Why is poetry important?

Why is music important? Why is dancing important? You could live without either but it would be a pretty dismal life.

Why is Salt important?

Salt have earned their reputation as innovators, and have challenged boundaries, both in the use of the new technologies for production and marketing, and in embracing a range of poets with different approaches. Also, they make beautiful books. For too long so many poetry collections looked positively dull, and it’s a lovely bonus when lively new work comes with an enticing cover.

What is your favourite Salt book and why?

One of the things that makes Salt what it is, is its diversity, so there’s a wide range of poetry for different tastes and moods. I have a pretty extensive Salt poetry shelf now, and have enjoyed so many, but the collections I’ve returned to most since I first got them are Chris McCabe’s Zeppelins, Simon Barraclough’s Los Alamos Mon Amour, and Anthony Joseph’s Bird Head Son.

And, because it’s a different genre, let me slip in the mention of just one short story collection, Charles Lambert’s brilliant The Scent of Cinnamon – I have to declare a professional interest, as he’s one of my author clients, but there are plenty of others who share my admiration. The title story won an O. Henry Prize, and was described as ‘a classic’ by Maggie Gee, and ‘exquisite’ by Scott Pack. It’s just been translated into Arabic and is one of my favourite short stories ever.

Any other projects you’d like to tell us about?

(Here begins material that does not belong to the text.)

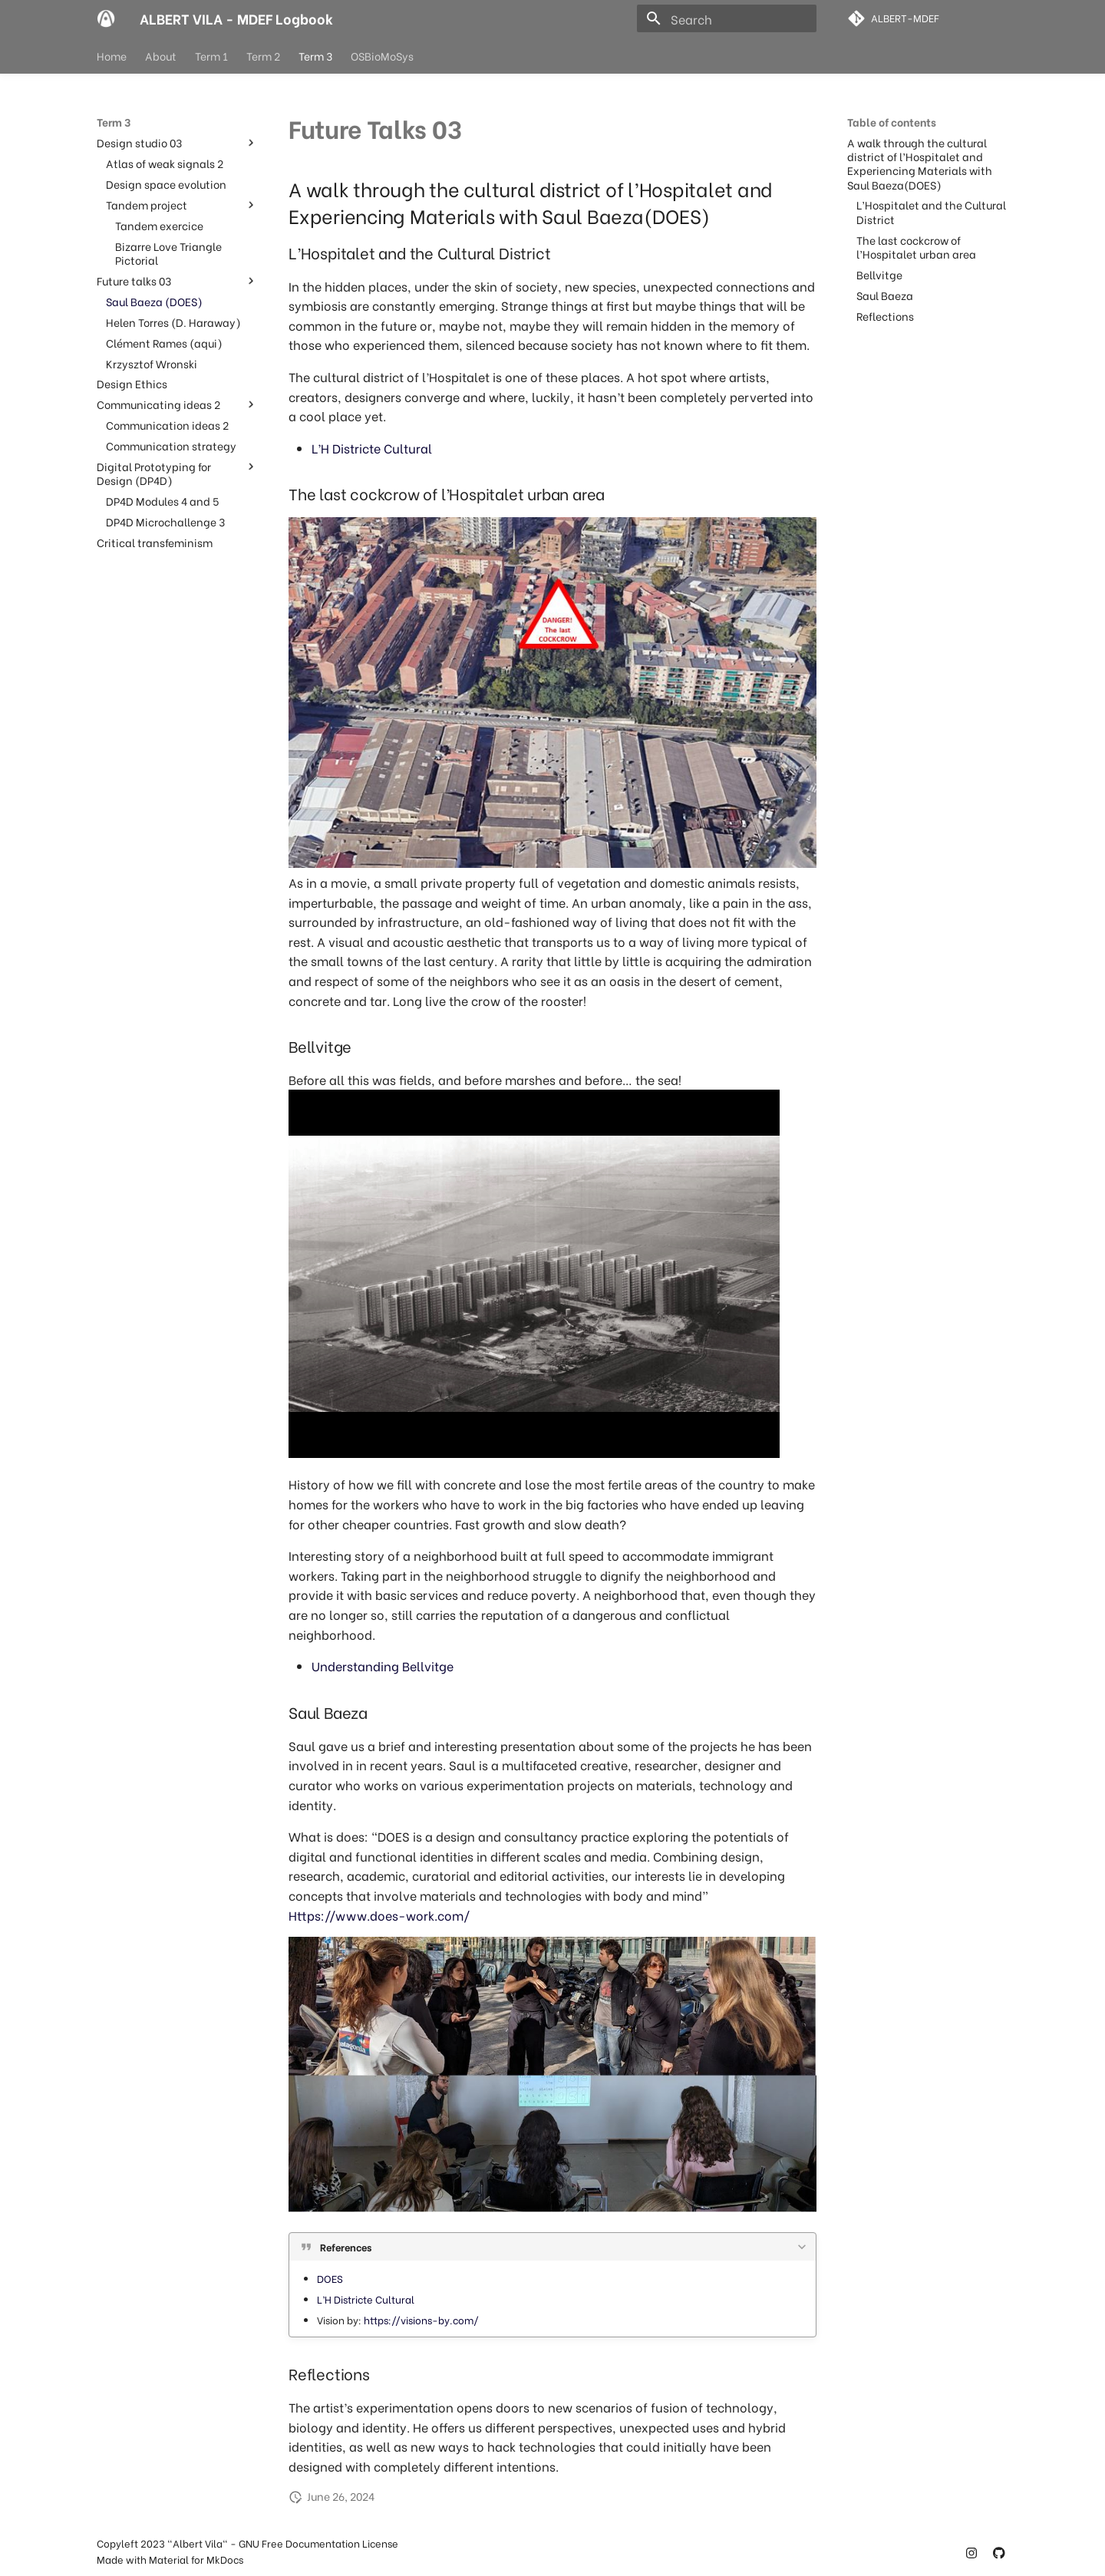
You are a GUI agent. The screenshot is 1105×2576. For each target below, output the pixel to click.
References (345, 2247)
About (160, 56)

My next collection The Tempest Prognosticator comes out from Salt next year. I’m enjoying taking part in Simon Barraclough’s Psycho Poetica project, having written a poem for one of the most climactic moments in Hitchcock’s Psycho. Most recently the line-up of twelve poets performed at Latitude, along with the Bleeding Heart Narrative string quartet, and I’m looking forward to the next event at the South Bank Centre on 24 October. I’ve been writing some bird poems for a Sidekick Books project, and am also looking forward to a ‘residency’ at the Travel Bookshop in Notting Hill.